Non parliamo del razzismo… Pretendiamo un’Europa unita ma allo stesso tempo siamo per la divisione. Non esiste l’integrazione senza l’accettazione. Spesso sono gli stranieri quelli che conoscono meglio i diritti dei lavoratori ed è per questo forse alcuni ci temono. Gli stranieri hanno meno da perdere ed è per questo che non si fanno sottomettere o giunti a un certo punto si ribellano…alcuni hanno rischiato la vita per arrivare in Italia e non permettono a nessuno di trattarli male e si rischiano tutto e per tutto.
L’umiltà oggi ti fa perdere la propria identità e la dignità umana. Però in tutto ci dovrebbe essere un limite.
Siamo tanti quelli che sappiamo anche cosa significa sentirti dire: “Sei troppo preparata/o per noi”; Sei brava/o ma non è quello che stiamo cercando”…e così via. Non voglio ripetere e ricordarmi nemmeno delle proposte indecente che si ricevono durante i colloqui.

_Cosa si chiede_:
a – Restituisci senza modifiche la parte del brano sugli stranieri in Italia che si apre con le parole "Siamo tanti quelli" e si chiude con "durante i colloqui.".
b – Scrivi il seguito del brano sugli stranieri in Italia, riprendendo subito dopo la sua ultima frase.

_Sezione dei dati_:
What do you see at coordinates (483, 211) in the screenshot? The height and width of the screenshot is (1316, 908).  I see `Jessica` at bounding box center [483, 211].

_Soluzioni degli esercizi_:
a –
Siamo tanti quelli che sappiamo anche cosa significa sentirti dire: “Sei troppo preparata/o per noi”; Sei brava/o ma non è quello che stiamo cercando”…e così via. Non voglio ripetere e ricordarmi nemmeno delle proposte indecente che si ricevono durante i colloqui.

b –
Questo ci fa pensare che studiare non serve tanto, anzi, invece di esser un pregio sta diventando sempre di più un “handicap”. Basta guardare in torno, anche senza fare tanta attenzione, e ci si può vedere un laureato in chimica, in lingue, in ingegneria ecc., che fa il cameriere o altri lavori magari frustranti per loro ma allo stesso tempo sono contenti solo perché hanno uno stipendio a fine mese. Il coraggio di metterti in gioco è diventato pura follia.
La mancanza di lavoro in Italia viene utilizzata come scusa per poter farci stare ai comodi di quelli che si pretendono dei datori di lavoro (che solo il loro dovere non lo fanno) ma anche ad accettare il gioco politico.
Stiamo rischiando di diventare una generazione non solo di precari ma anche di frustrati. Siamo diventati così anche perché abbiamo permesso agli altri di ridurci a questo status che sta diventando sempre di più un modus vivendi.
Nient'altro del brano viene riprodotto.